> _WORK REQUIRED_:
Copy every line that contains the string "agent" from the entries below.

> _GIVEN RECORDS_:
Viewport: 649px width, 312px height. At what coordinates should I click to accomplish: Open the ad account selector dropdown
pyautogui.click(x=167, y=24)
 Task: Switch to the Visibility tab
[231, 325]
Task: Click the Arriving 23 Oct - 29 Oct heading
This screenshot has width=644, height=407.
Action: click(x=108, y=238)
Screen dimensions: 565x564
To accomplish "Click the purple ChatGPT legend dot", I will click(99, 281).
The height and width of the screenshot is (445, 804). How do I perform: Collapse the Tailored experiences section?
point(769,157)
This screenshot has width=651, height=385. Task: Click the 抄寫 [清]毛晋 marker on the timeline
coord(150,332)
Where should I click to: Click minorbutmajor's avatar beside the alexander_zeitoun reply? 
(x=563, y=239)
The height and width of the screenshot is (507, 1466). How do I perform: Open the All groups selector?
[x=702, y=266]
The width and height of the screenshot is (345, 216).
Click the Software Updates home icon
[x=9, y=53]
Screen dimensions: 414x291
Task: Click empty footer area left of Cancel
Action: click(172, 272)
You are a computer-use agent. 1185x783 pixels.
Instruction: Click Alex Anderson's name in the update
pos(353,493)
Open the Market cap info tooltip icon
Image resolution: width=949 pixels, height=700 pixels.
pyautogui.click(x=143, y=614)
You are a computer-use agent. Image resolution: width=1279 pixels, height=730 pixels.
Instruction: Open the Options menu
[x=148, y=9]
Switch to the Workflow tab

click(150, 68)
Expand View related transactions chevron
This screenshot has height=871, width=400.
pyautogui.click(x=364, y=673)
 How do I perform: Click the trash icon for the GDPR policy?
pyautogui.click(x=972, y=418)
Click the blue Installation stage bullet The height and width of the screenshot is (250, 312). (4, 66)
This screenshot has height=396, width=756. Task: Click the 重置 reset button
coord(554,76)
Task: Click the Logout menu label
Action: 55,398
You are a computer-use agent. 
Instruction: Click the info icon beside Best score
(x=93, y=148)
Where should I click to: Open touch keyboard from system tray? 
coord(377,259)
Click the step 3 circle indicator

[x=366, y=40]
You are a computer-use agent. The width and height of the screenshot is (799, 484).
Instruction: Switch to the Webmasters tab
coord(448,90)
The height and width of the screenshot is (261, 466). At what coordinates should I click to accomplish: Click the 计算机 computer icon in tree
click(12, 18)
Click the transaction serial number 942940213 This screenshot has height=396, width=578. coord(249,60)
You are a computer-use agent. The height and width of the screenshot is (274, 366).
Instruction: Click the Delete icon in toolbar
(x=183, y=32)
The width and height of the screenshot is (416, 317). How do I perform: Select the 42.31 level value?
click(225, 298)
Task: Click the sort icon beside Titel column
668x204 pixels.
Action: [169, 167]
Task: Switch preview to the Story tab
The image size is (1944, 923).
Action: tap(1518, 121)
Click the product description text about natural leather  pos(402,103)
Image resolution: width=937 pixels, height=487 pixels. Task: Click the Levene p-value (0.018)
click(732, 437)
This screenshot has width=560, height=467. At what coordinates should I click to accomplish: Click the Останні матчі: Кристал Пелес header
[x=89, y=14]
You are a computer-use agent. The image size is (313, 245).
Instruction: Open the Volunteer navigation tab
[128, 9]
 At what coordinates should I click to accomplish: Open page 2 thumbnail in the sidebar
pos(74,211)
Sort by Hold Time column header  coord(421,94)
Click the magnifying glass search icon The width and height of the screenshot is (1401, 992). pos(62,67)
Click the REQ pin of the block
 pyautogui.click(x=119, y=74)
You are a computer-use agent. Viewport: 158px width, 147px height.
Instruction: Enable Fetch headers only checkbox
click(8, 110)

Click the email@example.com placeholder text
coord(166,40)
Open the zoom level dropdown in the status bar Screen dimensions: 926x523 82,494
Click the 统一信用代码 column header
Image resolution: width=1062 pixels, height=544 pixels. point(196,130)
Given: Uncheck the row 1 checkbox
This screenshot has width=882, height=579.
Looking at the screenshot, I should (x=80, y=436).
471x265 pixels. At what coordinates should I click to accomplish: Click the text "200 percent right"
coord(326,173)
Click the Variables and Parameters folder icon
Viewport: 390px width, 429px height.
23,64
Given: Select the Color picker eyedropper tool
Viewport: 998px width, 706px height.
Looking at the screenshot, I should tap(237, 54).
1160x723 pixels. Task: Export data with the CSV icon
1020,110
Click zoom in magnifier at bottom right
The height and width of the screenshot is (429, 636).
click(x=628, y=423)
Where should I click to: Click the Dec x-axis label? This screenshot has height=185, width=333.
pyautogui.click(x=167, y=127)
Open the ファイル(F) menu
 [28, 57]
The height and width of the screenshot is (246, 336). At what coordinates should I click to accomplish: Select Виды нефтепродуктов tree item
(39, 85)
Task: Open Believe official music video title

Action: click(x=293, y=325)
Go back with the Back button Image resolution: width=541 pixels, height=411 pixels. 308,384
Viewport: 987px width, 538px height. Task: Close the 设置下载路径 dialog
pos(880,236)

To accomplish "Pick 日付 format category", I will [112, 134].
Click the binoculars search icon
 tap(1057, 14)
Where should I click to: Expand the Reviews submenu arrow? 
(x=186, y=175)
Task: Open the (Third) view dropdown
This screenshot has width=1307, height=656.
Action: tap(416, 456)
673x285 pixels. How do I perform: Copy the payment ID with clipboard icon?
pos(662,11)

> _RESULT FOR THIS TASK_:
You are a computer-use agent. 1185x783 pixels.
You are a computer-use agent. Image resolution: width=1279 pixels, height=730 pixels.
You are a computer-use agent. 
You are a computer-use agent. The width and height of the screenshot is (799, 484).
You are a computer-use agent. The height and width of the screenshot is (274, 366).
You are a computer-use agent. The image size is (313, 245).
You are a computer-use agent. Viewport: 158px width, 147px height.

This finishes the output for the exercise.